25. In the present case, however, the respondents were not in a position to bring the suit as there were certain intervening proceedings which they had to take before they could file a suit. The above ruling has, therefore, no application to the facts of the present case, Mr. Pant cited a few other cases also, but they are all clearly distinguishable.
26. Sri Agrawala, appearing for the respondents, relied upon "AIR 1965 Ker 154", C. Ittycheria v. O. Varughese. In this case a mortgagee brought a suit for realization of money advanced by him on a usufructuary mortgage to the mortgagor on the latter's failure to put the former in possession of the property. It was held that money was advanced not on the strength of a mere promise to execute a mortgage deed but as consideration for a mortgage with possession; payment of money could not be considered as "money paid upon an existing consideration" and the plea that the suit was barred by Article 97 of the Limitation Act was unsustainable.

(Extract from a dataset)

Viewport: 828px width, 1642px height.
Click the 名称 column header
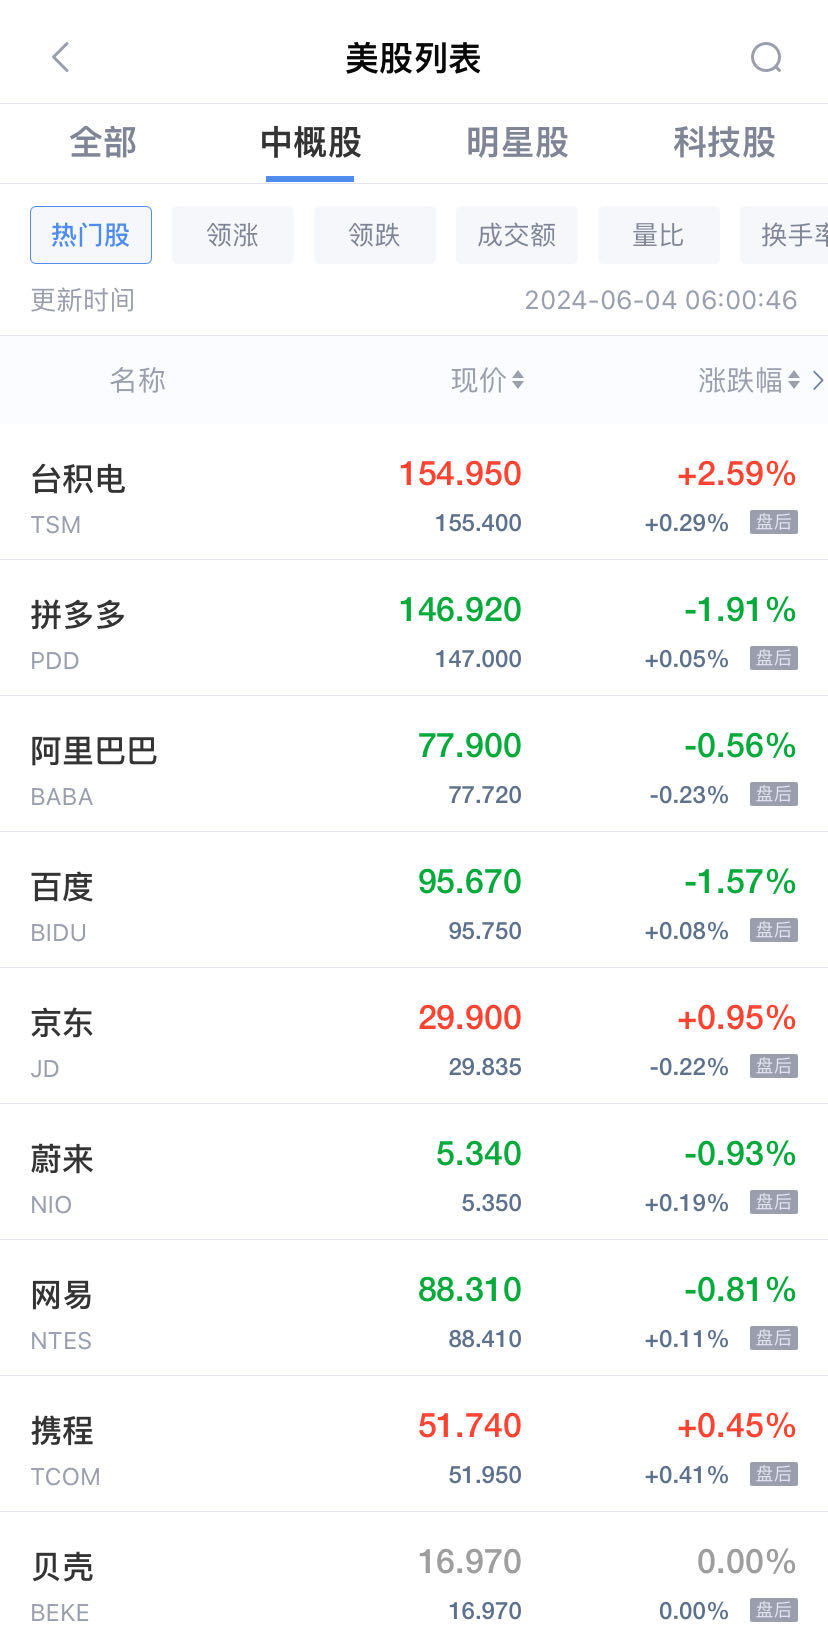point(138,380)
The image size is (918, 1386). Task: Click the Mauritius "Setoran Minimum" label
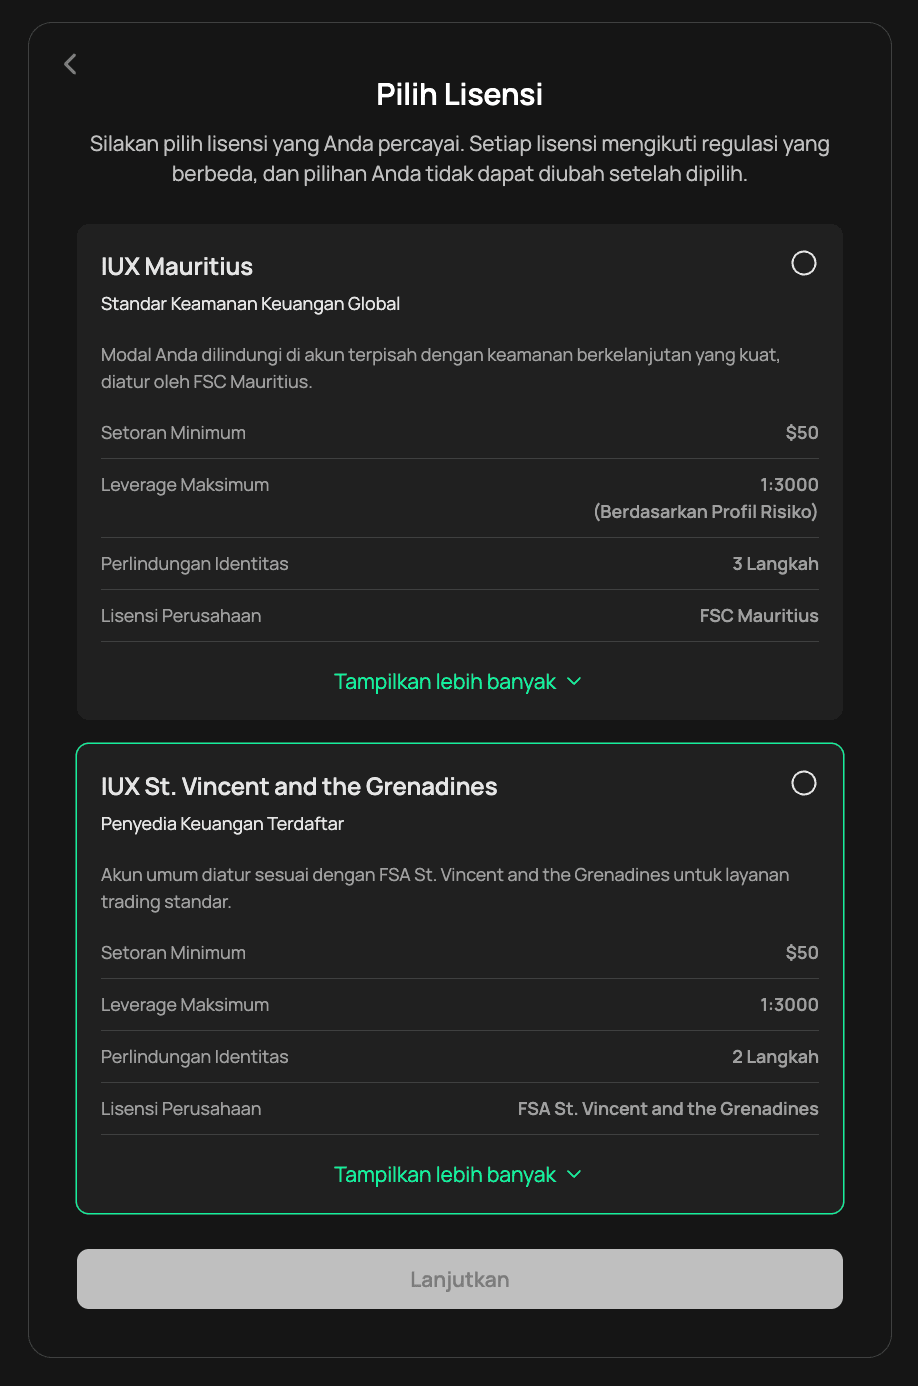click(x=173, y=433)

27. He also relied upon "AIR 1967 Delhi 91" Ram Lal Puri v. Gokalnagar Sugar Mills Co. Ltd. It was a suit for recovery of earnest money paid under a sale which did not materialize. It was held that the suit would be governed by Article 120 of the Limitation Act and not by Articles 62, 97 or 115. In my opinion the cases cited by Mr. Agarwala are more near the case than the cases relied upon by Sri Pant.
28. For the reasons given above I am unable to hold that the view taken by the Courts below was erroneous in any manner on both the points, and so the appeal must be dismissed.
29. The appeal is accordingly dismissed with costs.